*** Data ***

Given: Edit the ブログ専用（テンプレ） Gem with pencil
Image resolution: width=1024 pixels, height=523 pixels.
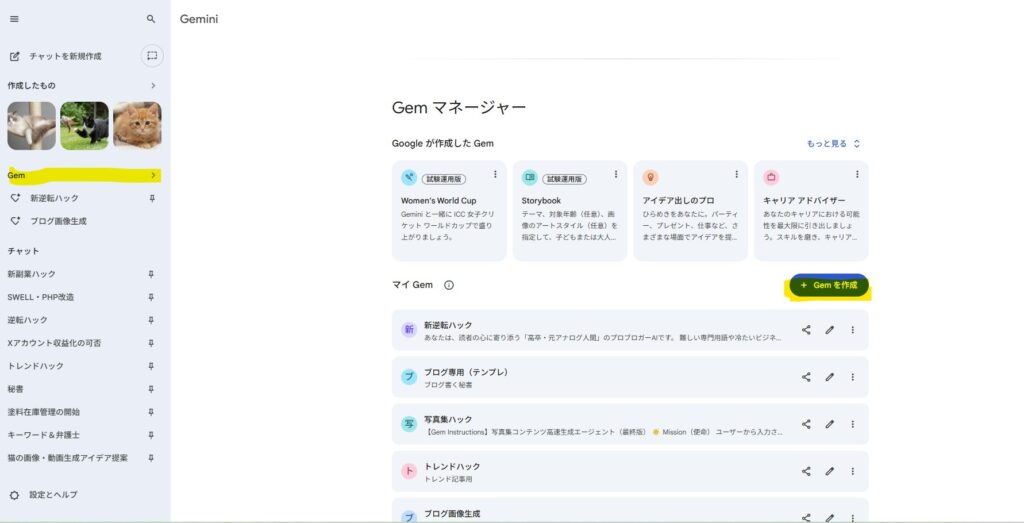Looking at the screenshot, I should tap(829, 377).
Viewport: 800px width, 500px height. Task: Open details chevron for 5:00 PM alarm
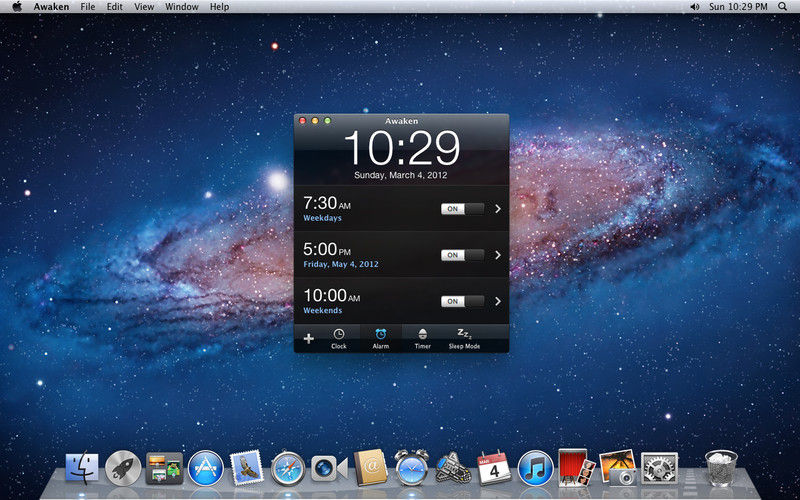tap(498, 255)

*** End of Data ***
*** Data ***

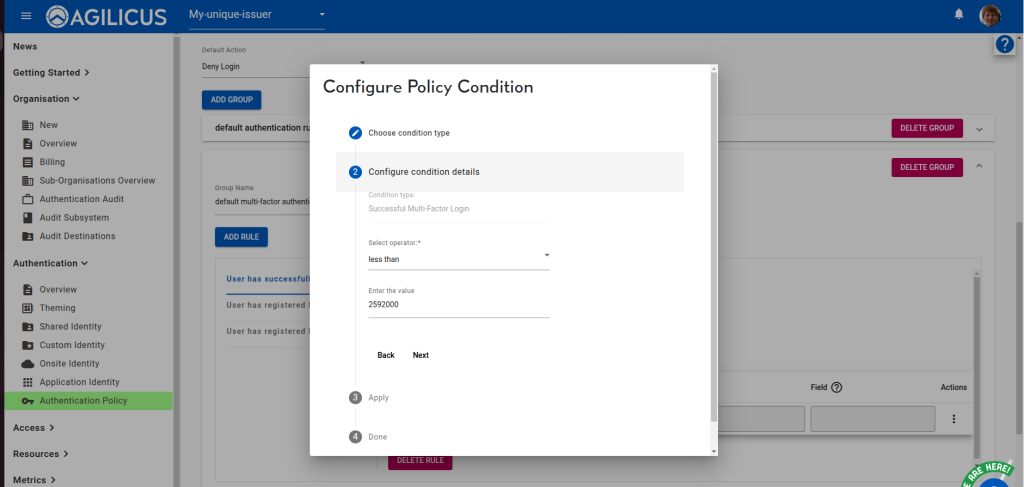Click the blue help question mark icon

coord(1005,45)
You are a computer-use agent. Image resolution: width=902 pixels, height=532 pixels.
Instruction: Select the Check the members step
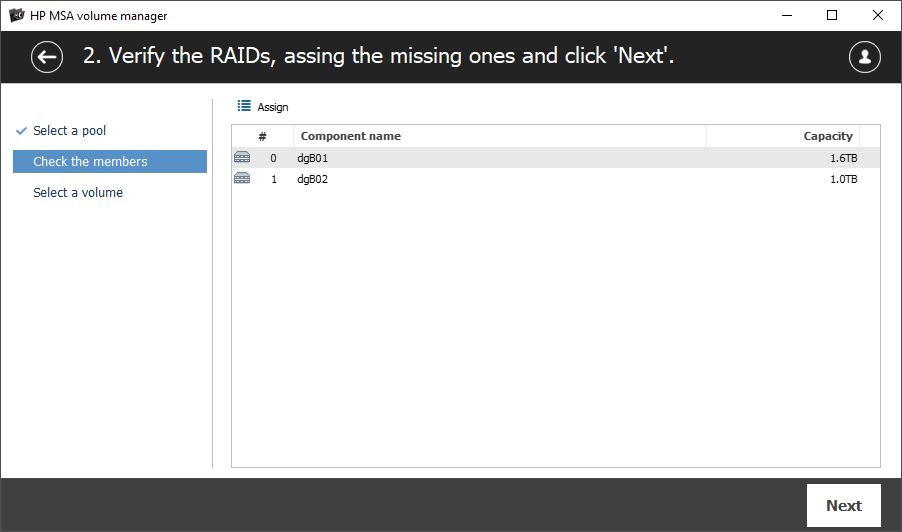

*** End of Data ***

■ Task requirements
Among the lines above, find the one with "You are a computer-use" and the one with "Instruction: Select the". Quote both and everything between them, exactly.

■ Solution below
You are a computer-use agent. Image resolution: width=902 pixels, height=532 pixels.
Instruction: Select the Check the members step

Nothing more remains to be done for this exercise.